The result should be an image, only containing the person's portrait.

I am able to find the color card with opencv template matching:

import cv2
import numpy as np

method = cv2.TM_SQDIFF_NORMED

# Read the images from the file
img_rgb = cv2.imread('./imgs/test_portrait.jpg')
img_gray = cv2.cvtColor(img_rgb, cv2.COLOR_BGR2GRAY)

template = cv2.imread('./portraet_color_card.png', 0)
w, h = template.shape[::-1]

result = cv2.matchTemplate(img_gray, template, cv2.TM_CCOEFF_NORMED)

threshold = .97
loc = np.where(result >= threshold)
for pt in zip(*loc[::-1]):
   print("Found:", pt)
   cv2.rectangle(img_rgb, pt, (pt[0] + w, pt[1] + h), (0,255,255), 2)

cv2.imwrite('result.png',img_rgb)

Output:

Found: (17, 303)
Found: (18, 303)
Found: (17, 304)
Found: (18, 304)

With the coordinates and the image dimensions, I am able to determine if the image is left or right and can crop the image. The result is far from perfect, as the borders still are there.

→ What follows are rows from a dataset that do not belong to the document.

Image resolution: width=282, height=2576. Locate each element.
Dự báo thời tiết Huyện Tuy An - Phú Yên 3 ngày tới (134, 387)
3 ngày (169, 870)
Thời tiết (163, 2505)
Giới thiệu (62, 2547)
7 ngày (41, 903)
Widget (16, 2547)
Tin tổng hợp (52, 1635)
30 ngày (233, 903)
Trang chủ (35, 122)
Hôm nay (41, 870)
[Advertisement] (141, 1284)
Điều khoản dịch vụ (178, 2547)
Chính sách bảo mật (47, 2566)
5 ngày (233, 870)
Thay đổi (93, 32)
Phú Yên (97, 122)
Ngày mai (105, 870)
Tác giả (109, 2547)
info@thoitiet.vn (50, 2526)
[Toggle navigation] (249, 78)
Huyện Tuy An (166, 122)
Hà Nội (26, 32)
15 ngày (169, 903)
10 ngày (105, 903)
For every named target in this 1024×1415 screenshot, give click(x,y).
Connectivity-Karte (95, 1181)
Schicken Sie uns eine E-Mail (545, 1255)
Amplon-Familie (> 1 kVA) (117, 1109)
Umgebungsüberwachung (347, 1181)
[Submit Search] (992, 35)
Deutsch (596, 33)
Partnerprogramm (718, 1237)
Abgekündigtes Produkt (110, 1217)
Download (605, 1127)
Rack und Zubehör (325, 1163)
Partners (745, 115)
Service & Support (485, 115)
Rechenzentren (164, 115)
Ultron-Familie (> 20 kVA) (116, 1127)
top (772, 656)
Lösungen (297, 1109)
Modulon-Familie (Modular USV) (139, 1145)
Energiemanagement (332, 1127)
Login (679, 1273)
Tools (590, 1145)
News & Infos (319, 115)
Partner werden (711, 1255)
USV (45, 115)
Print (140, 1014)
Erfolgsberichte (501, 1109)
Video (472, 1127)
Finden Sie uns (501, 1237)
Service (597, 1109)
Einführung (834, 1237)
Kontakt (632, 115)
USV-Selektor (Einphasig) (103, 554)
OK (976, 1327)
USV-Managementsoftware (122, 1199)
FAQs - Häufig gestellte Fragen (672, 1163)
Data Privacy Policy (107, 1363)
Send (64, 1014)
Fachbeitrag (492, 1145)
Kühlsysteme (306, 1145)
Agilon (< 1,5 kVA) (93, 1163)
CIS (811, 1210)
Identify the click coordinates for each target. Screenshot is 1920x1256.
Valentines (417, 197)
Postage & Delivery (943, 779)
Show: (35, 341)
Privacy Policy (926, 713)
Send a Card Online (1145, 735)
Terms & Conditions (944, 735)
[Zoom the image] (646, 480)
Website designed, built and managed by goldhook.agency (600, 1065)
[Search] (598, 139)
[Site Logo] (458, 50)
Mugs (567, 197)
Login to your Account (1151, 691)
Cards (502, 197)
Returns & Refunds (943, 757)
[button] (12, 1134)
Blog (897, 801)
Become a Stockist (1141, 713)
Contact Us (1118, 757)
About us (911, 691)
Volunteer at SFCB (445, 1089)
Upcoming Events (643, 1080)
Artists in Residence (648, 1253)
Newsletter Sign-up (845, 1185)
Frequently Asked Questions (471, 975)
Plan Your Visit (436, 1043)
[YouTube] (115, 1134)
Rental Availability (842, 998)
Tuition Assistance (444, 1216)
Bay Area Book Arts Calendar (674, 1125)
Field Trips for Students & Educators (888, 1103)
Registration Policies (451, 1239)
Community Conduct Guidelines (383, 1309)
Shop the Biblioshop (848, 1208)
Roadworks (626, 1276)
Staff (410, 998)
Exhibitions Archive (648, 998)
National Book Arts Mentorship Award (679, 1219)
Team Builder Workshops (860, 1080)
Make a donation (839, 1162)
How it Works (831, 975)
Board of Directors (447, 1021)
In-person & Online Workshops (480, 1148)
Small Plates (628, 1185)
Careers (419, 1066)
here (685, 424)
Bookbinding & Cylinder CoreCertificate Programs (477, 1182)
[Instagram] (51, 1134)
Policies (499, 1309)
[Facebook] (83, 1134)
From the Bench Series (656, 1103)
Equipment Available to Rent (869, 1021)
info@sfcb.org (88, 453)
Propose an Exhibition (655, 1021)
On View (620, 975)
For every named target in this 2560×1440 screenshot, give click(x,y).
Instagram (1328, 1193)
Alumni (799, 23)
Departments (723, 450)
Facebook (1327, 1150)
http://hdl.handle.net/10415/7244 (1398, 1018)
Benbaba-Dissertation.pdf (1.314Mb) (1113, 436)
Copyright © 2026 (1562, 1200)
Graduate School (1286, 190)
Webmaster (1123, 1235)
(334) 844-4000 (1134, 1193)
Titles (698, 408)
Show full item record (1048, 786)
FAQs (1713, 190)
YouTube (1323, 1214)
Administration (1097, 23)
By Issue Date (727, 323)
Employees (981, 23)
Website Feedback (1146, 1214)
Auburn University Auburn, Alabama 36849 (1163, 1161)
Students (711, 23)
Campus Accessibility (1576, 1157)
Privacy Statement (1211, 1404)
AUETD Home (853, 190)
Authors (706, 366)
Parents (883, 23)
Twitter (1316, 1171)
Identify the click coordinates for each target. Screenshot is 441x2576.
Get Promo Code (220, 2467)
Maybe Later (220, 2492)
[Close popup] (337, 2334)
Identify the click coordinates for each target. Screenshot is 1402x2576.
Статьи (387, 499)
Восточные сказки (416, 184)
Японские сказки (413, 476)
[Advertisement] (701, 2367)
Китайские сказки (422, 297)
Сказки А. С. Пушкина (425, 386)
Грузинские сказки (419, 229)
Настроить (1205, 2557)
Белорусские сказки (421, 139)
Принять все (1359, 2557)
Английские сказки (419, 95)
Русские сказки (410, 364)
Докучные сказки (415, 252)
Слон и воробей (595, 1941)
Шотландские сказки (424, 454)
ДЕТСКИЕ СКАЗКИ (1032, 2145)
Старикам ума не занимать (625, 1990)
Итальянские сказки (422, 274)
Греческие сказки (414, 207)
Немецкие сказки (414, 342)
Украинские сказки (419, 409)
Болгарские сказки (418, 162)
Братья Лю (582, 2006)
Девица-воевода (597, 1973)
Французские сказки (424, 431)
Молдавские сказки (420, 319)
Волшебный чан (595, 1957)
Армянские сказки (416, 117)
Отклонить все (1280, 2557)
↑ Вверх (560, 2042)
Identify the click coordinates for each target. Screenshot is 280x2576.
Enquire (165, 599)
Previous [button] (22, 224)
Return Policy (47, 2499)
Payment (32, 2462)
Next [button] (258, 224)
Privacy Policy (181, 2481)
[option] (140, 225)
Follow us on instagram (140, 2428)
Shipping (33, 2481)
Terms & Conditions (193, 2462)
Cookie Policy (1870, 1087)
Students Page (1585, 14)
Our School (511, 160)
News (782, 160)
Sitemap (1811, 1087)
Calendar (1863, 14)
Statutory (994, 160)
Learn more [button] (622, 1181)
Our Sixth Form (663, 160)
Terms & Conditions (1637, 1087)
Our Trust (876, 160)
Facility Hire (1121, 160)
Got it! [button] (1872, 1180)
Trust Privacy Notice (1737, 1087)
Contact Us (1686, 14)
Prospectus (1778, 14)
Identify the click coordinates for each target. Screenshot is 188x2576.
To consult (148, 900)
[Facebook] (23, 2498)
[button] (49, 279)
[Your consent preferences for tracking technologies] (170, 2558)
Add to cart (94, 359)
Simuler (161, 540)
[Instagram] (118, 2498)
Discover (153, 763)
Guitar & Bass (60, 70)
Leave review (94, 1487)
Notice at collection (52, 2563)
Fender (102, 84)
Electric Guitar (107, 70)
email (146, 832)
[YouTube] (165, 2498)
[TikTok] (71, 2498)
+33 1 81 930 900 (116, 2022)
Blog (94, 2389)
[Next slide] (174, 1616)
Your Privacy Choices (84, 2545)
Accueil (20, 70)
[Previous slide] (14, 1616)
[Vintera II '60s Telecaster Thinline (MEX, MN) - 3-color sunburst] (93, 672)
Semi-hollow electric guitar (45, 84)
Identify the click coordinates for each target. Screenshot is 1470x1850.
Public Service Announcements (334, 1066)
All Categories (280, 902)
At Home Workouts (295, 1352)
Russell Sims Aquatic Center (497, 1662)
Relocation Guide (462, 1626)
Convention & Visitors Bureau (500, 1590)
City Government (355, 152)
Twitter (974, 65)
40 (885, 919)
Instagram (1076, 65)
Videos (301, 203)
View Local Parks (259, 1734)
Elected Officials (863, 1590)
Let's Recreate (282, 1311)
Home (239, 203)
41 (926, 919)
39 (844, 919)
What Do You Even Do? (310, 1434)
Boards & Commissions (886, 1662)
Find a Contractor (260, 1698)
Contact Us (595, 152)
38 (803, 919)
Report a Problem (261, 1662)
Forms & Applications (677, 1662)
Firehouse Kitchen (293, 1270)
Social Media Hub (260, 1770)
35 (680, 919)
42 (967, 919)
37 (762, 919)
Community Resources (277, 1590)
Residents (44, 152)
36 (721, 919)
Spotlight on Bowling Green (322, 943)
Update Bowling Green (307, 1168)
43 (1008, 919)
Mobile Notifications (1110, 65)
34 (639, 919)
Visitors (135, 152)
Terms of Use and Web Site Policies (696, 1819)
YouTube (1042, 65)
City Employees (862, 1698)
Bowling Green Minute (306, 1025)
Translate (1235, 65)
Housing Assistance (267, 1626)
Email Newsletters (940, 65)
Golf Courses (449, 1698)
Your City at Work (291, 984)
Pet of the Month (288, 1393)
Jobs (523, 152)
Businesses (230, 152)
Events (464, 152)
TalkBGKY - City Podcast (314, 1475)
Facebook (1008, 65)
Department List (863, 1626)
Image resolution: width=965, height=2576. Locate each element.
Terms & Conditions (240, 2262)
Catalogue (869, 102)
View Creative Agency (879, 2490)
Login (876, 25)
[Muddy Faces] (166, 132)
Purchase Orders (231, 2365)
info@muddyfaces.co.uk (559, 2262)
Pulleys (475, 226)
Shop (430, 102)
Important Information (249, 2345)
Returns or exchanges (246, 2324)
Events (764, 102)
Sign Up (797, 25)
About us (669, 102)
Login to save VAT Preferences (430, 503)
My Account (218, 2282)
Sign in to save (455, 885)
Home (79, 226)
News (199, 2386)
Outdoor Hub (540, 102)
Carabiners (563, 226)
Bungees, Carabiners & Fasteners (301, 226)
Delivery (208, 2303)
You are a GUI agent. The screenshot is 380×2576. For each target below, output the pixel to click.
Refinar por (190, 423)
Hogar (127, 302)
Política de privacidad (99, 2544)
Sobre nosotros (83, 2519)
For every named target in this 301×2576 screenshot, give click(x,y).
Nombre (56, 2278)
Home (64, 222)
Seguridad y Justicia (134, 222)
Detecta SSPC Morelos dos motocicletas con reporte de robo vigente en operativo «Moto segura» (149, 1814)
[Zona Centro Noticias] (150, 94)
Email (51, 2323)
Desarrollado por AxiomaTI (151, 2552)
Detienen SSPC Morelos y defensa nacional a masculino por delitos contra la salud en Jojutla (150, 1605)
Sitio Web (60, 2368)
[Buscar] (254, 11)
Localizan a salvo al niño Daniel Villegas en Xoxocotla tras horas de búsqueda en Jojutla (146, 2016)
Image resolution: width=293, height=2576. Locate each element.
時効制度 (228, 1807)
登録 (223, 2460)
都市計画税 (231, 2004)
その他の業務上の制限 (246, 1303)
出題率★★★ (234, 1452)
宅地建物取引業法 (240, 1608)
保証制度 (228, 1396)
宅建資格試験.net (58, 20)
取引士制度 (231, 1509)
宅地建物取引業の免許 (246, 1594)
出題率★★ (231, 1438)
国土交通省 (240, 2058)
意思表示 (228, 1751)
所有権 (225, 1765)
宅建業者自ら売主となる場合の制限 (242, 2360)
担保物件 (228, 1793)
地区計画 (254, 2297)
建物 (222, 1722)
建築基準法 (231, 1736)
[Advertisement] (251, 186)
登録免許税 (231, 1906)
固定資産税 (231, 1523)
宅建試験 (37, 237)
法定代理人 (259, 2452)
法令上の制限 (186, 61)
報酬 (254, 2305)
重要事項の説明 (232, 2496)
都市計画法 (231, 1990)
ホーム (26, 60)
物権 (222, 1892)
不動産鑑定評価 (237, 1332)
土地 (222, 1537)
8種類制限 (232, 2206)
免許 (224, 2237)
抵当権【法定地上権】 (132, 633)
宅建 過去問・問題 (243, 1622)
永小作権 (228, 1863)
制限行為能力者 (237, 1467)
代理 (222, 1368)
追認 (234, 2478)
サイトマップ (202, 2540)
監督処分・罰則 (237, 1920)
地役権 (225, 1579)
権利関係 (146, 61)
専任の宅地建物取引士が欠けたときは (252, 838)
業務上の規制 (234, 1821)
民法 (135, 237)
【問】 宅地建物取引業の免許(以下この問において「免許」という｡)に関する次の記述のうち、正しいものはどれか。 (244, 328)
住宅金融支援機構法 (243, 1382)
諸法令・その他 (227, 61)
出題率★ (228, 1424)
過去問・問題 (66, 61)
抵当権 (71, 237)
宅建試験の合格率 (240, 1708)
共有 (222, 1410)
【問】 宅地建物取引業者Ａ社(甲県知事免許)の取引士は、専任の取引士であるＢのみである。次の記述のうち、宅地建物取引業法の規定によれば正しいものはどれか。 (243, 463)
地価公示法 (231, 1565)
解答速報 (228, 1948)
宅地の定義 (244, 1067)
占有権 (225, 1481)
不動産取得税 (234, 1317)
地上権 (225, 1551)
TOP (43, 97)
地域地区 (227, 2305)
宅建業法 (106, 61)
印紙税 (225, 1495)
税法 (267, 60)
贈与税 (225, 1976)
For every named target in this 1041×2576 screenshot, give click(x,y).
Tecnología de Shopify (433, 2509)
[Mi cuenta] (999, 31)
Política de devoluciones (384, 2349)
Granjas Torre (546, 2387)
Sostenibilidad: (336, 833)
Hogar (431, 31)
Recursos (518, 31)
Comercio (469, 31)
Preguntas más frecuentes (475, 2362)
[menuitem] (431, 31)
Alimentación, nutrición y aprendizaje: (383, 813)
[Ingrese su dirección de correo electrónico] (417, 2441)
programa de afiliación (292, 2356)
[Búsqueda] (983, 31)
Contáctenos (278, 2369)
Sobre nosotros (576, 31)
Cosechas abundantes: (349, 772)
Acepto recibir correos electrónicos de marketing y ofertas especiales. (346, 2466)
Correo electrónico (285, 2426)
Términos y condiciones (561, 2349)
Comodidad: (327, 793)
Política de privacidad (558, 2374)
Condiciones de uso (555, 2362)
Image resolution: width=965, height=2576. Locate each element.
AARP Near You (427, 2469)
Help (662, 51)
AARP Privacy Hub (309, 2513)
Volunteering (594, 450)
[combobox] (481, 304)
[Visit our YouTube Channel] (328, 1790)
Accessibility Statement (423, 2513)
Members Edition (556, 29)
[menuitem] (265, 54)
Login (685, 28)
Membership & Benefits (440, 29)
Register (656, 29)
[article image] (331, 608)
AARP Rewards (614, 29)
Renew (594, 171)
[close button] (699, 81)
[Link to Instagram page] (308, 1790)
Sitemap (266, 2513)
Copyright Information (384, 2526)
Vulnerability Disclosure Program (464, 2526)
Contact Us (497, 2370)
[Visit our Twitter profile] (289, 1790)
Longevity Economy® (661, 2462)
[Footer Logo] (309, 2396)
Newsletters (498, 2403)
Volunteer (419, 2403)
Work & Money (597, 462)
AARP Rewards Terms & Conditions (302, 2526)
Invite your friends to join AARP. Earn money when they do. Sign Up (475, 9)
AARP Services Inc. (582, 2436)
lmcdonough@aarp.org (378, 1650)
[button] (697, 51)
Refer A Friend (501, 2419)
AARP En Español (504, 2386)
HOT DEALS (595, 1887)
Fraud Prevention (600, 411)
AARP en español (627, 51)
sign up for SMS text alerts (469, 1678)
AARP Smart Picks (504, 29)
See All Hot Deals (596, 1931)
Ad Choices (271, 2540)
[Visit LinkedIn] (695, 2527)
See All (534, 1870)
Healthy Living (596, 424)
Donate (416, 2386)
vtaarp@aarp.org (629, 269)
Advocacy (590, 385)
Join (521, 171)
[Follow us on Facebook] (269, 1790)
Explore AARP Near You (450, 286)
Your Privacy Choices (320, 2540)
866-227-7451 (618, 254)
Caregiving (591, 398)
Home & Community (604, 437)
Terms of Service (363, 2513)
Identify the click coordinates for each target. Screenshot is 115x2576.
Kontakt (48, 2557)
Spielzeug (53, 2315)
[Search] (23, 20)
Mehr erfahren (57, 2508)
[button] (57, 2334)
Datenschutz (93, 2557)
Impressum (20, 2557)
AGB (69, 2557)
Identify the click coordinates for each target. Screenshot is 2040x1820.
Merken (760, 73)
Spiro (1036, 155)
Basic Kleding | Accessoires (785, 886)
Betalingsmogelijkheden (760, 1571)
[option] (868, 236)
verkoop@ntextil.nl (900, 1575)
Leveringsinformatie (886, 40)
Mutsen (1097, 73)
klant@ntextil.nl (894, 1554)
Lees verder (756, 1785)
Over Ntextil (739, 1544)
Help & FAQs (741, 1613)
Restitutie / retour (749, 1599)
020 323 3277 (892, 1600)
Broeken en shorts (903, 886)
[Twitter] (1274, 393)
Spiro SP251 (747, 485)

Is there a better way to extract the portraits from the images? I would prefer to work with python and opencv but I am open to other suggestions on how to solve this problem for a larger number of images.

Samples: Sample image 1 Sample image 2 Sample image 3 Sample image 4

Template: Template

Upvotes: 2

Views: 3293

Answers (2)

Bilal
Bilal

Reputation: 3864

This solution assumes that The portrait is the largest pattern in the image

1 2 3

Solution Steps in order:

Classical Image processing to obtain the important features from the image:

  • Conversion to Gray level.
  • Gaussian Blur to reduce noise and smooth the image.
  • Edge Detection, using Canny in my case.
  • Morphological Dilation to group the features into two main patterns.
  • Largest Connected components Detection (credit to an old SO answer)
  • The rest is to mask the largest connected component.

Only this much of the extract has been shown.